La FENIP renforce de manière active son rôle d’accompagnement des entreprises opérant dans la transformation et l’exportation des produits de la mer, en s’appuyant sur plusieurs leviers. D’abord, par le développement des compétences : en 2023, près d’une dizaine de sessions de formation et de webinaires ont été organisés par la fédération.
Ces actions ont porté sur des thèmes clés comme la traçabilité, la qualité des produits, l’innovation technologique et les stratégies d’accès aux nouveaux marchés. Ensuite, par des partenariats structurants visant à stimuler l’innovation et la recherche appliquée à travers une convention qui a été signée avec l’Institut agronomique et vétérinaire Hassan II (IAV Hassan II) pour accompagner les entreprises en matière de recherche, d’innovation et de développement de projets de valorisation.
La FENIP a également renforcé sa collaboration avec l’Institut national de recherche halieutique (INRH). Ensemble, ils ont lancé un Appel à manifestation d’intérêt (AMI) destiné à identifier et accompagner les entreprises porteuses de projets innovants dans la valorisation durable des ressources halieutiques, notamment à travers l’exploitation des coproduits.
Qu’en est-il de la promotion ?
La fédération pilote aussi plusieurs initiatives d’envergure faisant partie de la feuille de route triennale de promotion, fruit d’un partenariat avec le ministère de l’Industrie et du Commerce et l’Agence marocaine de promotion des investissements et des exportations (AMDIE), pour ouvrir de nouvelles perspectives à ses membres, à commencer par Seafood 4 Africa.
Cet événement, également connu comme le Forum halieutique africain, est organisé à Dakhla, au Sud du Royaume. Cette initiative vise à positionner le Maroc en tant que plateforme régionale d’exportation et de transformation halieutique à destination des marchés africains.
À travers Seafood 4 Africa, la FENIP soutient la coopération Sud-Sud, promeut les échanges commerciaux interafricains et accompagne les entreprises dans leur implantation sur ces nouveaux marchés. Signalons aussi le Forum halieutique, organisé à Casablanca, qui est une autre initiative de la FENIP traitant spécifiquement des enjeux de durabilité dans le secteur de la pêche et de la transformation. Ce forum est un espace de réflexion pour promouvoir une pêche responsable, encourager la valorisation durable des ressources et sensibiliser aux défis environnementaux et économiques futurs.
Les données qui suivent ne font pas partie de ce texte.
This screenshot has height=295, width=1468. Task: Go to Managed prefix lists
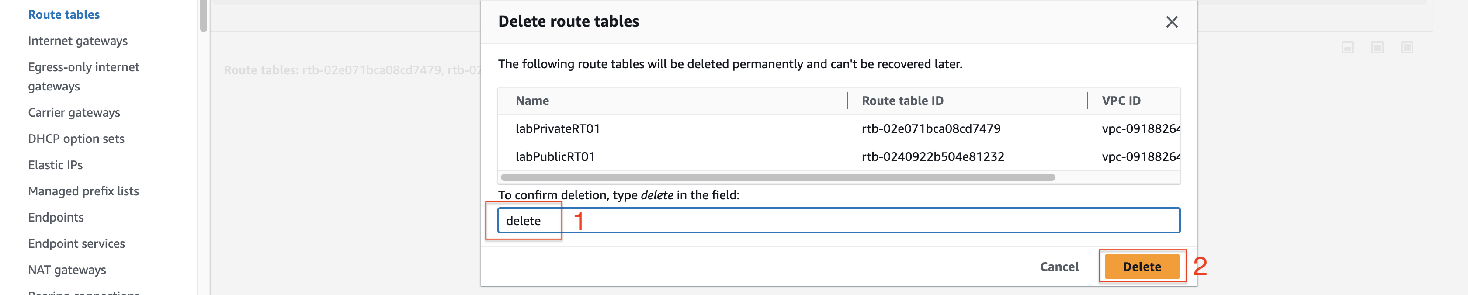point(84,191)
La FENIP travaille activement sur des emballages alternatifs économiques à la boîte métallique pour la conserve de poisson. Cette initiative vise à réduire les coûts de production tout en répondant aux attentes des consommateurs en matière de durabilité et d’innovation. Parallèlement, la fédération continue de promouvoir la consommation locale des produits de la mer transformés, soulignant l’importance du marché intérieur comme levier de croissance économique.
Enfin, la FENIP poursuit son action pour améliorer l’accès aux financements adaptés, notamment à travers la création d’un crédit maritime, et milite pour la signature d’un contrat-programme sectoriel ambitieux avec les autorités publiques. L’objectif est de soutenir les investissements innovants, d’accélérer la transition vers une production durable et de renforcer la compétitivité internationale des opérateurs marocains.